Again the two boys looked at each other. It had been at mess yesterday evening that the scouting party – what remained of the scouting party – had come in, their report a vast army beyond the low swelling rise of moorland to the north. Unless the Witch Queen had for her own reasons seen fit to draw off in the night, battle was ordered for today. Froggie shrugged slightly, reached down for the scabbard at his feet, and drew his sword. It balanced well in his hand, bright and trim as only a dwarf-forged blade could be, but it was new. Like its bearer, it knew nothing of battle.
"Why!?" Peredan burst out suddenly, rising onto one elbow in his passionate exclamation. "Why!? Six months ago, you and I were Court Pages at Cair Paravel! The defence of the Tree, the guarding of the Western Wild – none of those were our responsibility! So why!? The failures were not ours! Why do we have to come here and die for them?! Why?! Why?!"

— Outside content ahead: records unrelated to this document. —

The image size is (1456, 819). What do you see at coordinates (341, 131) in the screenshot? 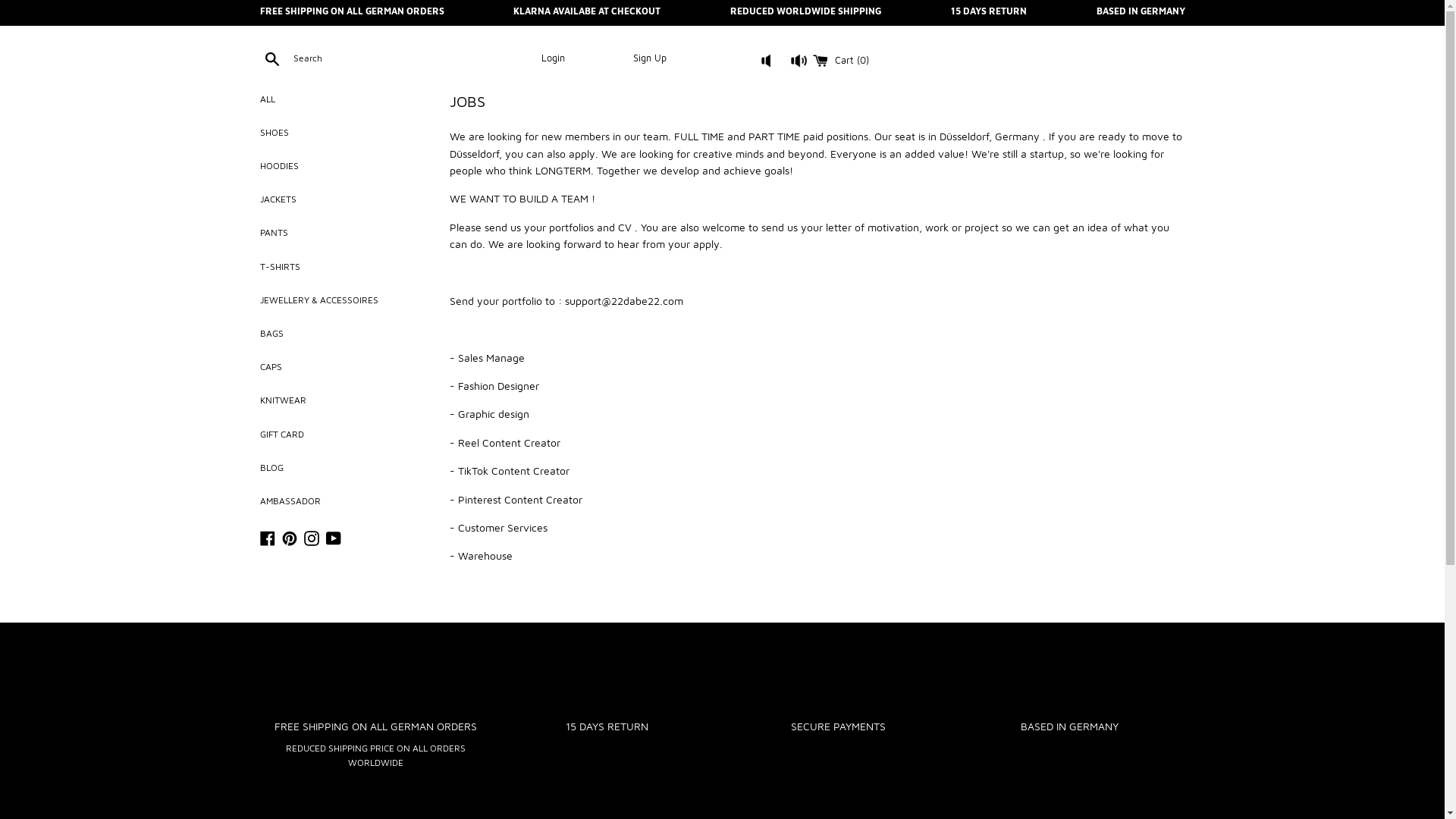
I see `'SHOES'` at bounding box center [341, 131]. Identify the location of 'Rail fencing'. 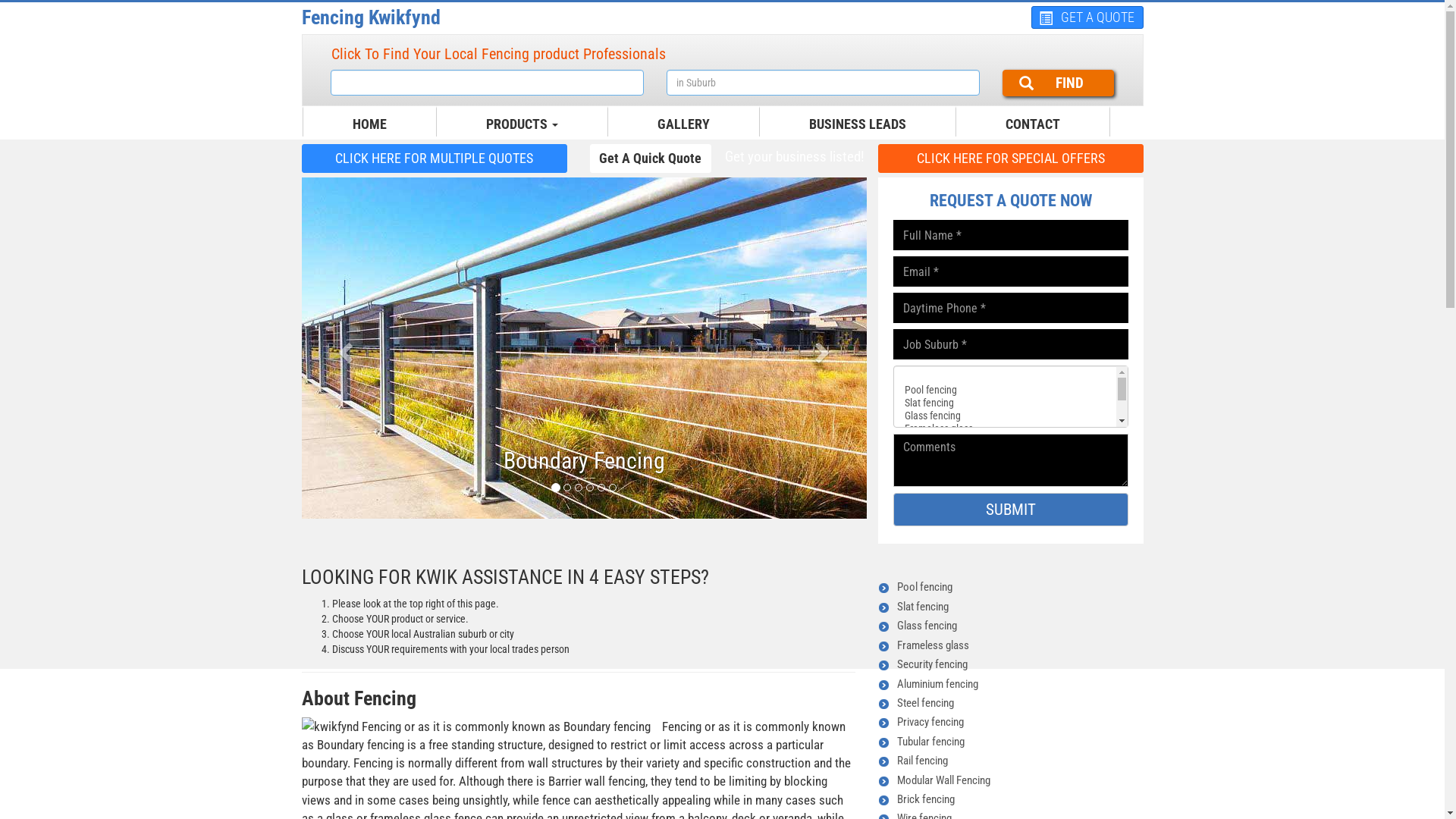
(921, 760).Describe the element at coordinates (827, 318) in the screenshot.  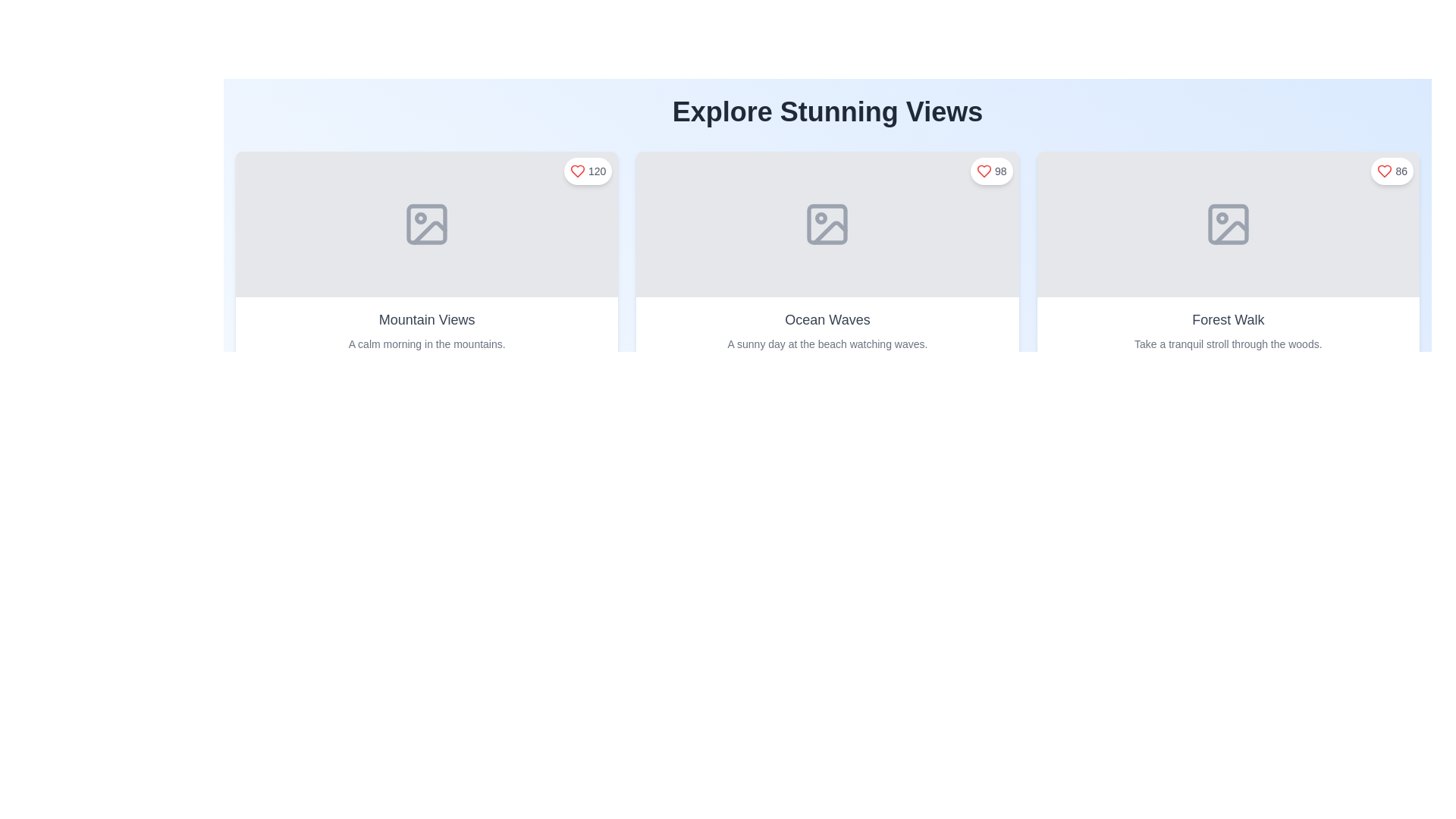
I see `the static text label displaying 'Ocean Waves' in a large, bold font style and dark gray color, which is prominently positioned within a card layout above the descriptive text` at that location.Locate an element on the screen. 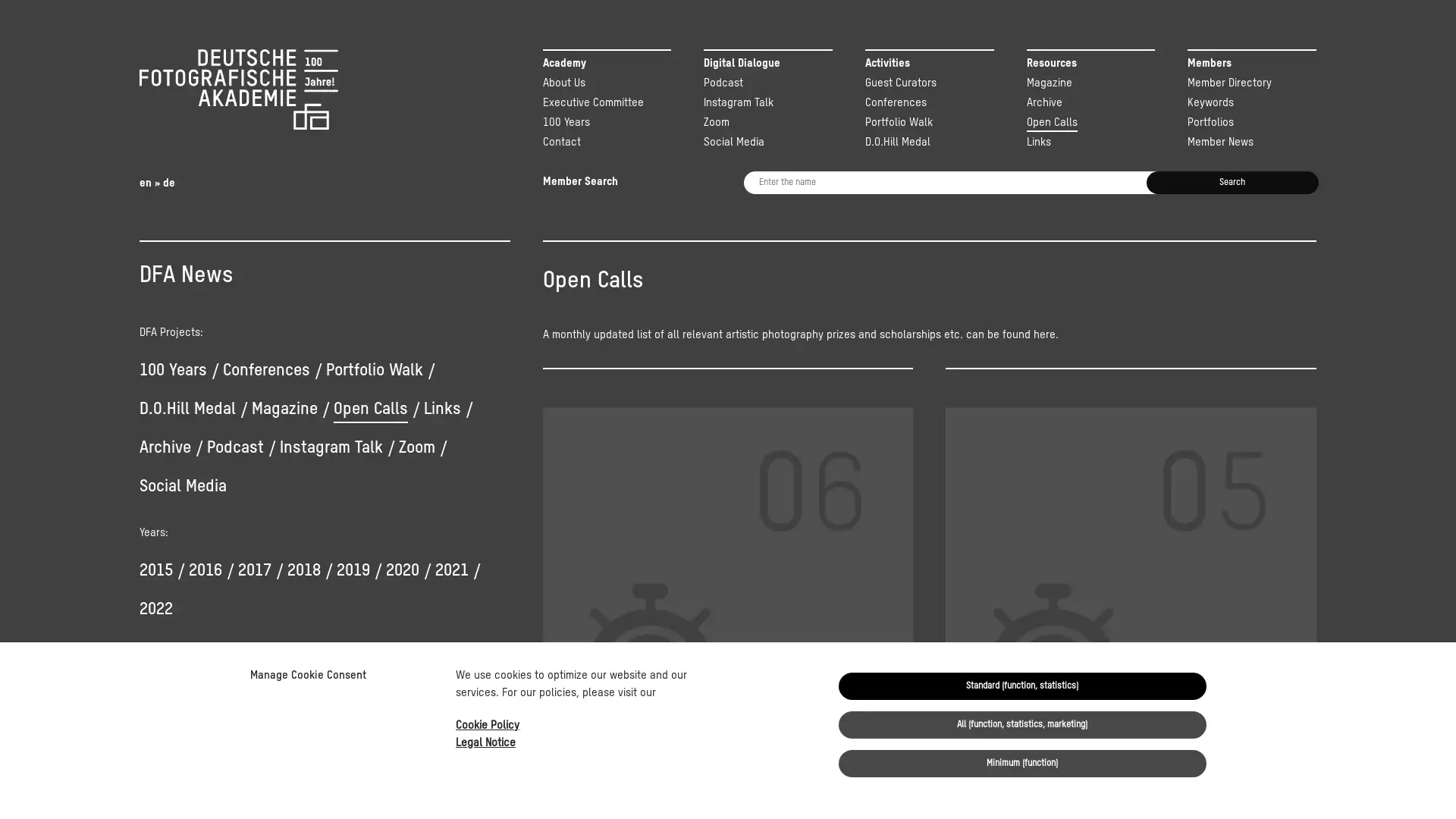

His last, hoarse with anguish query died away into the snow-muffled silence. For a minute, Froggie did not answer but sat, tipping his sword to and fro and watching the red firelight run along the blade. Then he sheathed it as suddenly as Peredan's outburst had come, and looked up.
"The Calormenes would say 'It is the will of Tash,'" he said, in a soft, impassionate voice. "The young, the old, the innocent, the guilty; all perish. 'It is the will of Tash.'"
Silence again. Peredan stared at his un-moving cousin, and then sat up on the camp-bed. "Froggie?"
"But that is falsehood!" Froggie's voice snapped into fierce intensity. "Lies to lull men into the darkness! Lies, lies! Give me one day of pain above a thousand lulled in darkness!" His hands shook on the scabbard, and he flung it down to seize Peredan's hands across the fire.
"Cousin of mine, we are here because there is truth! Because there is more than a demonic, devouring god; because justice is bigger than this world; because there is evil and a power greater than it! Evil has come against us, because it is evil. But it has found power because we were slack, because the Court idled while the Tree stood scarcely guarded. We called on the name of the Lion, and the Emperor over the sea, but we did not heed his warnings. Yes, you will say, but Narnia has repented in blood and tears."
Froggie stood up, his head almost touching the frozen canvas roof. "And it is good, that Narnia has repented. It will save us. Not from the Witch, not from the dire fates the Lion warned of if Narnia ever forgot to guard her Tree. But with justice bigger than this world, it will save us!"
He crouched down by the fire again, and held out his hands to the feeble warmth. "Do you remember?" he asked softly. "Do you remember what the nurses and the tutors used to say? That on the day the world was made, we were promised a thousand years of peace? And what would come after that, the Lion would take the worst of it upon himself? Perry, we shall die; die in a cause that is right, for a fault not wholly our own. But there is more than this world. The books are balanced across all worlds. Somehow, the Lion will save Narnia though we lose, and save us though we die."
And as suddenly as he had begun, Lord Ettin of Ettinsmore broke off into the boy Froggie's laugh. "I know not how, I know not how! But I know we will die, and I know we will live!" He reached out and hauled his cousin to his feet. "Come, Perry! It is our last morning and the dawn is here!"
He sprang to the door with a bound of the long limbs that had earned him his nickname, and flung back the flap. Peredan squeezed out after him, as Lord Ettin of Ettinsmore drew his sword with a flourish, and the drawn blade flashed red in the bitter light of the winter sunrise.
"Be of good heart, my brother in arms! We will break fast at the king's table, we will die at the hands of the witch queen, but there is no doubt and great glory that we shall sup at the Emperor's table beyond the sea tonight!"